The Príncipe Felipe Science Museum is holding a new exhibition, “Living Bones”, which educates the public on bones and their main afflictions. “Living Bones” was opened today by the regional secretary for Events and Projects, Luis Lobón, who pointed out that this exhibition helps to “promote health education amongst the public by means of twenty or so interactive modules that give us greater knowledge of this part of our anatomy”.
The Science Museum holds an exhibition entitled ¿Living Bones¿

The event was also attended by the General Manager of the City of Arts and Sciences, Jorge Vela; the Director of the Science Museum, Manuel Toharia and the General Manager of Novartis OTC, Maite Alibau, the company collaborating on this exhibition. Also present were the Committee of Experts on Menopausal Health, made up of the journalist Rosa Mª Mateo, actress Concha Cuetos, the Head of Gynaecology of the Hospital de Sant Pau in Barcelona, Joaquim Calaf and the director of the Casa de las Ciencias-Domus of A Coruña, Ramón Núñez.

Luis Lobón mentioned that this exhibition brings together scientific precision with an educational and fun aspect, typical of the City of Arts and Sciences. He added that it “presents the anatomy and biology of bones and stresses the importance of looking after them in order to prevent osteoporosis”.
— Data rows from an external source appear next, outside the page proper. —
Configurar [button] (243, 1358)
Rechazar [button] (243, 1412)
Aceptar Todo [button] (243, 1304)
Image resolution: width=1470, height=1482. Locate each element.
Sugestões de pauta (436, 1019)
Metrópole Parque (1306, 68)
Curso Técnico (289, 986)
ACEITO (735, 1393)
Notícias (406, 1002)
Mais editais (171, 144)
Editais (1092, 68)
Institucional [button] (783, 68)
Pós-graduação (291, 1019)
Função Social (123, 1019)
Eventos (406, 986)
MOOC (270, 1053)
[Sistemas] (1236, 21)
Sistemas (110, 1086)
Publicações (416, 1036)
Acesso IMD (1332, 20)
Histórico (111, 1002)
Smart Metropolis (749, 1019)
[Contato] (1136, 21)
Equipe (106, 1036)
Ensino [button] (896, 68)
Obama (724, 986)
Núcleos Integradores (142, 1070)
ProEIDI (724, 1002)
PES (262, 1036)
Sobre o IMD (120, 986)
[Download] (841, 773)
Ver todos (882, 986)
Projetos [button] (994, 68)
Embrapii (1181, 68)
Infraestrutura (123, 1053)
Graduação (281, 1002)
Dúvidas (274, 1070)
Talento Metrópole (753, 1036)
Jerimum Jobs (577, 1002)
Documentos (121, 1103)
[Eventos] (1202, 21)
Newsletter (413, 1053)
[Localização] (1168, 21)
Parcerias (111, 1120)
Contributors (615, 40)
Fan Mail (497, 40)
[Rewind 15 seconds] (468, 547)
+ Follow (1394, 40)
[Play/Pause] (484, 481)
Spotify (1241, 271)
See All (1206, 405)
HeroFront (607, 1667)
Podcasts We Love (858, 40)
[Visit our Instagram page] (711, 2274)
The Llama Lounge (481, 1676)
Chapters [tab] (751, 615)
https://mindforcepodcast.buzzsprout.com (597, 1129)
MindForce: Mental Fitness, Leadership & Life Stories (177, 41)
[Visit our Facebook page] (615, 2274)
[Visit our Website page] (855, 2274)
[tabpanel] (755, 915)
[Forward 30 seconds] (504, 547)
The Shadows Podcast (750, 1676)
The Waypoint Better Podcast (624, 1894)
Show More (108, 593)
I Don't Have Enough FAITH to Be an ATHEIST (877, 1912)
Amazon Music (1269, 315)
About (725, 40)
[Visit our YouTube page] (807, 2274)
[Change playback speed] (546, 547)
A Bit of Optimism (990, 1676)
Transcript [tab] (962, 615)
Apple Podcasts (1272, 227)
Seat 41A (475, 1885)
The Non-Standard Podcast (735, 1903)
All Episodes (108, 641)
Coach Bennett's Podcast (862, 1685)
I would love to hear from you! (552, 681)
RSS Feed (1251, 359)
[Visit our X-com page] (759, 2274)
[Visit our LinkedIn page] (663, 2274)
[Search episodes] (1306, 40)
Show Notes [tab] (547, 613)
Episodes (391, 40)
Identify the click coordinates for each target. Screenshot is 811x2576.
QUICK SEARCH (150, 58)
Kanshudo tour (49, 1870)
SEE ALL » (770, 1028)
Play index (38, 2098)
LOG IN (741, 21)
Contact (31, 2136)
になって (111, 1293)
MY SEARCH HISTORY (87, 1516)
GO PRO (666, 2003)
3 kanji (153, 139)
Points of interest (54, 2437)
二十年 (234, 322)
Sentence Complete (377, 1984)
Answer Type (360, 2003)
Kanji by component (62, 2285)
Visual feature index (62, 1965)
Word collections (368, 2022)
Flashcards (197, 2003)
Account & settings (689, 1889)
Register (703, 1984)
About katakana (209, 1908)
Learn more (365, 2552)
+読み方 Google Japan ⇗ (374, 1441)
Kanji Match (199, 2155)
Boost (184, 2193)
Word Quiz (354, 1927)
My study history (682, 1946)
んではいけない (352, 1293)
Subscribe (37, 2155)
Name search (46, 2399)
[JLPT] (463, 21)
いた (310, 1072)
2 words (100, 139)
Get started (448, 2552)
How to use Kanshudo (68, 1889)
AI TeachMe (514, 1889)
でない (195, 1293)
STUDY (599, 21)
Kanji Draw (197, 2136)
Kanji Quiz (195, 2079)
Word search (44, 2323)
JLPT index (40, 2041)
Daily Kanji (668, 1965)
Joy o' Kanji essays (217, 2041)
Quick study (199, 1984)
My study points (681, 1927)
"Living Bones", located on the third floor of the Príncipe Felipe Science Museum, uses twenty-four interactive modules to look at topics such as the variety, size and capacity for constant renewal of bones, as well as their resistance and how to protect them, how they work and their health, how bones allow us to move and how to care for them, paying special attention to the role of calcium, nutrition and the benefits of exercise.

Through interactive experience, devices, IT modules, models, set designs and moving pictures, the exhibition tells us what bones are and how they live. From a machine that monitors their resistance to a giant tunnel in the shape of a spine, from tips to help you improve the length of your jump to a study to find out what happened to the owner of a bone and an activity to find out what food we should be eating to obtain the calcium we need.